Tat Inhibitor Update
In our last issue (December 20), we listed the tatinhibitors as the most important potential AIDS/HIV treatment at
this time, and said that Hoffmann-La Roche, which developed the
only tat inhibitor now in human trials, was expected to announce
that it had sold rights to the drug, code-named Ro-24-7429, to
another pharmaceutical company. Such an announcement had been
widely expected; but on December 19 (after our issue had gone to
press), Hoffmann-La Roche announced it had decided to keep the
drug and develop it itself. Apparently the company decided that
this drug was too good to sell -- especially in view of the
disappointing results with the competing class of non-nucleoside
reverse-transcriptase inhibitors (including Merck's L-661 and
Boehringer Ingelheim's BI-RG-587), which are not promising
because HIV develops resistance to them very rapidly.
As we reported in our December 20 issue, both theory and
data suggest that HIV may never develop resistance to tat
inhibitors. (A San Francisco newspaper report last week that L-
661 and BI-RG-587 are tat inhibitors was erroneous.)
On December 20, a technical article on Ro-5-3335 (a tat
inhibitor which is an earlier version of Ro-24-7429, but
apparently was abandoned because of toxicity in animal tests)

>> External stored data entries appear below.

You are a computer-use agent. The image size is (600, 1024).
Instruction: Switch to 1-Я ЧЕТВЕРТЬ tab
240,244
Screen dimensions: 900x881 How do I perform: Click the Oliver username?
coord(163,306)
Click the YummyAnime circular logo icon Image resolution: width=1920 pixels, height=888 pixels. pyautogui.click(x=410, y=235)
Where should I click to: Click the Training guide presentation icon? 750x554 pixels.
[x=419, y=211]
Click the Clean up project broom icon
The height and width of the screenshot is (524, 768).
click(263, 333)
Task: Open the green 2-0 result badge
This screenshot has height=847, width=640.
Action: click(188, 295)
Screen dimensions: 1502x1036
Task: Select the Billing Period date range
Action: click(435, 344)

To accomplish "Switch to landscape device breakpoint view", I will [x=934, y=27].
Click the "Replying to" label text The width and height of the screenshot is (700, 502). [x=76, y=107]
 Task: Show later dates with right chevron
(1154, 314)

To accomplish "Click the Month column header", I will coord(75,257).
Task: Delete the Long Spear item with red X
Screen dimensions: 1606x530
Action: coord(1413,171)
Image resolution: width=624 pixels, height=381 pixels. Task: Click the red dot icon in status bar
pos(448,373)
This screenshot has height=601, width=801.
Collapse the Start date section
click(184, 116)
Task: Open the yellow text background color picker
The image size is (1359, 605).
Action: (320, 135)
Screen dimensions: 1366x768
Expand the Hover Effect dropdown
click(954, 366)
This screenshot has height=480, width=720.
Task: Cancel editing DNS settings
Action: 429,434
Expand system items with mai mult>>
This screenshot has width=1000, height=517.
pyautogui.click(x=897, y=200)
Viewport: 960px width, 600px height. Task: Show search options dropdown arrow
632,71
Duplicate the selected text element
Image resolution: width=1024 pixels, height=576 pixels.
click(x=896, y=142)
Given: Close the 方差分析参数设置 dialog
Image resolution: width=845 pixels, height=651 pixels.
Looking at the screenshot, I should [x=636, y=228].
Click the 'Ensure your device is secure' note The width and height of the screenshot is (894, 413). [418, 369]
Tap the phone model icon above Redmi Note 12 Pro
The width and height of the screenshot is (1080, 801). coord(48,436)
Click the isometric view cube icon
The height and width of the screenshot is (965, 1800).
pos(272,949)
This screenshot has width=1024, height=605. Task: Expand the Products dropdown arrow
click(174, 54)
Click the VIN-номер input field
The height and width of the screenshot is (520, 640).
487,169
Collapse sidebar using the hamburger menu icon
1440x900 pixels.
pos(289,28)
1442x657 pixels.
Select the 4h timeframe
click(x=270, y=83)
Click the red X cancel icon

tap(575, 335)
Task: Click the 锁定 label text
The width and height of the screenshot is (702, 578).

appeared in Science (MC Hsu and others, "Inhibition of HIV
Replication in Acute and Chronic Infections in Vitro by a Tat
Antagonist," pages 1799-1802). This article reports that the
experimental drug was effective against all of the many HIV
variants against which it was tested, and that it was equally
effective against AZT-resistant and AZT-susceptible viral
isolates. It did not include the key information, reported in
our last issue, that extensive attempts to develop a virus
resistant to Ro-5-3335 had failed to do so -- while the same
technique succeeds very easily in producing virus resistant to
L-661 and BI-RG-587.
The new Science article does note the concern about possible
toxicity of Ro-5-3335 -- reinforcing the important point that our
attention should be on the entire class of potential tat-
inhibitor drugs, not only on the one drug now in human trials.